主さまの気まぐれ-百鬼夜行の王-【完】
もうきっとこれが最期の抱擁になる。


もう目も霞んで…息吹の顔がぼんやりしてしまってよく見えない。


強く抱きしめているはずなのに、自分の腕に力が入っているのかもよくわからない。


主さまは唖然としている息吹の頬を震える両手で包み込んで、ゆっくりと斜めに顔を近付けた。



「戻って来い…息吹…」


『…我は…我は…阿修羅だ…!』


「息吹…皆が、待っている…。だが…俺は…もう…」



とうとう身体の力が抜けて息吹に向かって身体が倒れ込み、反射的に勝手に息吹が主さまの身体を受け止めた。


――阿修羅は主さまを撥ね退けるつもりだったのに――身体の奥底から絶叫を上げた息吹の声が、身体を突き動かしたのだ。



“主さま”



凛とした声が阿修羅の耳元で木霊した。


主さま 主さま 主さま 主さま――


何度も目の前の男を呼び、阿修羅の意識を引き裂いてゆく。


『うるさい!うるさいうるさい、うるさい!』


もう主さまの意識は…ない。


息遣いもなく、事切れたのだとわかった瞬間――阿修羅は身体の奥から競り上がってくる恐怖に恐れ戦いた。



『そ、そなたは…っ』


「妾を…起こしたな」



さっきまでは“人とは少し違う”という程度の存在だった息吹の存在が…雰囲気が、変異した。
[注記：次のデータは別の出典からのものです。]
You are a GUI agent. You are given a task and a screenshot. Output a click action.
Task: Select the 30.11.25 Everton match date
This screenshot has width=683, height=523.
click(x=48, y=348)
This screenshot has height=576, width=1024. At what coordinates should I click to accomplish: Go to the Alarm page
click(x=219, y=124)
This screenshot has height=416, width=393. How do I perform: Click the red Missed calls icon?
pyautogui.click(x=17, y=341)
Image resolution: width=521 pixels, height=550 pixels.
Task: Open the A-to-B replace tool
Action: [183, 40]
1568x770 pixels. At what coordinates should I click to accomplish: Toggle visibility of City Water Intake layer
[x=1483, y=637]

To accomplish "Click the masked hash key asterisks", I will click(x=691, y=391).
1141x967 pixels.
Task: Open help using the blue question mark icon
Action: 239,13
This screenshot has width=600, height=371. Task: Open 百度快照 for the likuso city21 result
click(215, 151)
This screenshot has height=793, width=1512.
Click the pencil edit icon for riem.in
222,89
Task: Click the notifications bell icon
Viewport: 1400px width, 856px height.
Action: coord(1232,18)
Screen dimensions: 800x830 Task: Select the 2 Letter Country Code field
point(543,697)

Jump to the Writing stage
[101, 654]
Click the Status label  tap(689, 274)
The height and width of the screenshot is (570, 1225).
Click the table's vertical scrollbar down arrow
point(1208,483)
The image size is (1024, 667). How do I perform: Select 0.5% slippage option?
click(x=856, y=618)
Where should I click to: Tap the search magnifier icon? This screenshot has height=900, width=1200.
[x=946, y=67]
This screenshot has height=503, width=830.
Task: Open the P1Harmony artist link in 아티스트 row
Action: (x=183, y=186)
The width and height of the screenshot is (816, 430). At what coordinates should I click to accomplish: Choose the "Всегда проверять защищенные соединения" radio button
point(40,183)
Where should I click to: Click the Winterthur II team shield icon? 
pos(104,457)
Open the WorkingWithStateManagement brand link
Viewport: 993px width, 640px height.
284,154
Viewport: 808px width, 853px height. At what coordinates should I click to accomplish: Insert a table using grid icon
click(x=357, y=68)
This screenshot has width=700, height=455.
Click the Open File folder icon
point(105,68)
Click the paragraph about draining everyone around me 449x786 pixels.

殺気を感じて頭上を仰ぐと、そこには…大きな大きな手が…長く鋭い爪の生えた手が、自分を握りこもうとするかのように振りかぶられていた。



『一体…何者だ…!?』


「せっかく永の眠りについていたというのに…起こしてしまったな。仕方ない、身体を馴らすにはちょうど良い。…参るぞ」


『う、ぉ…ぉおお!』



圧倒的な存在感を放つ大きな手に握りこまれた。

身体が粉々になり、散り散りになりながらも阿修羅はもがき怨嗟の呪いの声を上げた。


『我は、帝釈天に報復を…っ』


「うぬらのような生まれたての赤子の如き仏に妾が敗けるものか。報復はあの世でするが良い」


暗闇の中、阿修羅が散りとなって消えてゆく。

あと1歩のところだったのに――

呼び覚ましてしまったものは、起こしてはならないほど大きな力を持った者だった。


「去ね」


塵芥となって、消えていった。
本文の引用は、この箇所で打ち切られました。